Two months before the election, Lino Oviedo, the presidential candidate of the National Union of Ethical Citizens, died in a plane crash. His party, as well as his widow Raquel Marín, released a statement of support for Alegre, describing him as the candidate most likely to achieve Oviedo's hope of preventing a government led by Horacio Cartes.

During his campaign, Alegre called for Paraguay not to return to the past and stressed the need to defeat narcopolitics, which many believed was a reference to Cartes, who was suspected of having ties to illegal organisations.

In the 2013 general election, Alegre lost the presidential election to Cartes.
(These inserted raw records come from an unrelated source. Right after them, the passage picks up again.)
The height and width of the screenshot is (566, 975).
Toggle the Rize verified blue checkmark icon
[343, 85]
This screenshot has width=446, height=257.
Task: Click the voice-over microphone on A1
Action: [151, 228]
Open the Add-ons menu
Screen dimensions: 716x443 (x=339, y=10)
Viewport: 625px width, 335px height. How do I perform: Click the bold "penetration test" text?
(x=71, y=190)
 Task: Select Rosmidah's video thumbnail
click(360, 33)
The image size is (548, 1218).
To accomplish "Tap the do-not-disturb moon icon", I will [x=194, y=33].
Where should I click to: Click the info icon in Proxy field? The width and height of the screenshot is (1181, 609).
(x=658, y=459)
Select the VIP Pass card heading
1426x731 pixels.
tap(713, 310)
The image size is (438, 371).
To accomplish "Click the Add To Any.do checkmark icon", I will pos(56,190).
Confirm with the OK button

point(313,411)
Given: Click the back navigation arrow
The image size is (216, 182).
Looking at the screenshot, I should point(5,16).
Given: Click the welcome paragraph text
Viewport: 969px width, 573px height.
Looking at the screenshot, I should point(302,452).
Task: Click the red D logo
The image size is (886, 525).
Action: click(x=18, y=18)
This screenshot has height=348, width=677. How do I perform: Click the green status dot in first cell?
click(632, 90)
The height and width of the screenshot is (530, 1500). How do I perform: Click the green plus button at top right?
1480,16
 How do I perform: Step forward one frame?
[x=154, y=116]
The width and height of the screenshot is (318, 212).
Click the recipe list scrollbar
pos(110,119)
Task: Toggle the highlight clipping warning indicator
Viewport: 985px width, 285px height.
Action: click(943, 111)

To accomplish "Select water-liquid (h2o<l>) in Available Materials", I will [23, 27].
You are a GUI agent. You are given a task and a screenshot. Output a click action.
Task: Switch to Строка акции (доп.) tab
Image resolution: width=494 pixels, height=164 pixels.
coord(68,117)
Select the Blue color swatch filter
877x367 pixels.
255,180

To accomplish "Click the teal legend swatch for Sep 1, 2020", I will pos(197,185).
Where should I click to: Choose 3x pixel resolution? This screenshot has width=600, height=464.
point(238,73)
=== Presidency of the Authentical Radical Liberal Party (2016-present) ===
On 16 June 2016, Alegre was elected as president of the PLRA, defeating Líder Amarilla and Salyn Buzarquis with 38.9% of the vote. He ran on the campaign slogan "away from Cartes, close to the people".

On 20 June 2021, Alegre was re-elected president of the PLRA, defeating Buzarquis and Carlos Silva with 34.9% of the vote.

=== 2018 presidential campaign ===
Alegre was again elected as the presidential candidate of the PLRA on 17 December 2017, defeating Carlos Mateo Balmelli, and served as the candidate for the Great Renewed National Alliance of opposition parties. His running mate was Leonardo Rubín of the Guasú Front.

During his campaign, Alegre promised to use executive power to make law a reduction in energy costs; free public health services; improved education; transparency in the civil service; and better safety. In some areas, polling showed Alegre ahead of the Colorado Party's candidate, Mario Abdo Benítez, in areas including Asunción and departments like Central, Concepción, San Pedro, Cordillera, Guairá, Caaguazú, Caazapá, Itapúa, Misiones, Paraguarí, Alto Paraná, and Amambay.

In the 2018 general election, Alegre was defeated by Abdo Benítez by a margin of 3.7%.

=== 2023 presidential election ===
In December 2022, Alegre was formally announced as the presidential candidate of the Concertación coalition of opposition parties, originally comprising 23 parties from the left and right of the political spectrum. On 16 August 2022, Alegre had confirmed that his running mate would be Soledad Núñez of the Awakening Movement.

During the campaign, Alegre has promised to utilise electrical energy generated by dams in Itaipu and Yacyretá. He has also voiced his intent to imprison members of the Cartes family for their links to organised crime.

In mid-January 2023, Alegre started his "Tour for Change", in which he visited each of Paraguay's 17 departments in 17 days.